The Suk Joo-sun Memorial Museum of Dankook University picked some 40 items of menswear and 60 of women's clothing from its 10,000-piece collection of Chosun-era clothes excavated from burial sites since the 1960s. After thorough analysis of each specimen and review of the historical record, they recreated the garments that will be shown at the Hyatt Hotel on June 2 under the title "The Beauty and Fashions of the Chosun Era." It is the first time in Korea that systematic archaeological research has been used to replicate the changing fashions of the last five centuries, ranging across classes and occupations.
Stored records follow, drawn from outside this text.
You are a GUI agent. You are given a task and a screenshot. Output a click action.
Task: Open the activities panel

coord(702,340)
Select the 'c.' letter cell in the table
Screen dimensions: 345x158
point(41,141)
In the case of women's fashions, the exhibition shows the trajectory from the "free-size" abundance that was popular in the16th century to an early 20th-century top coat that leaves little to the imagination. In the 16th century, garments were generously oversized rather than tailored to individuals, apparently because an abundance of fabric was a way of displaying one's wealth and status.
It was in the 17th century that clothes became tailored to their wearers. Upper garments shrank, and clothes took on a more practical aspect using only the necessary amount of fabric. Some scholars say this was brought about by the economic squeeze the country suffered during the successive invasions by Japanese forces under Hideyoshi Toyotomi in the 1590s and the Manchu Qing Empire in 1637.
In the mid- to late 18th century, the tops of women's skirts were visible, while the Jeogori - or upper garment -- fit snugly and showed the body contours. A group of reformist young scholars or Shilhakja, who were searching for practical applications of academic knowledge to modernize the country -- lamented, "It is deplorable that clothes such as prostitutes wear to try and entice a client have become the fashion among all levels of the people."
In the 19th century, however, the Jeogori shrank even more. The turn of the 20th century saw the shortest Jeogori yet, and an inch or so of skin was often exposed between the top of women's skirts and what remained of the Jeogori's body.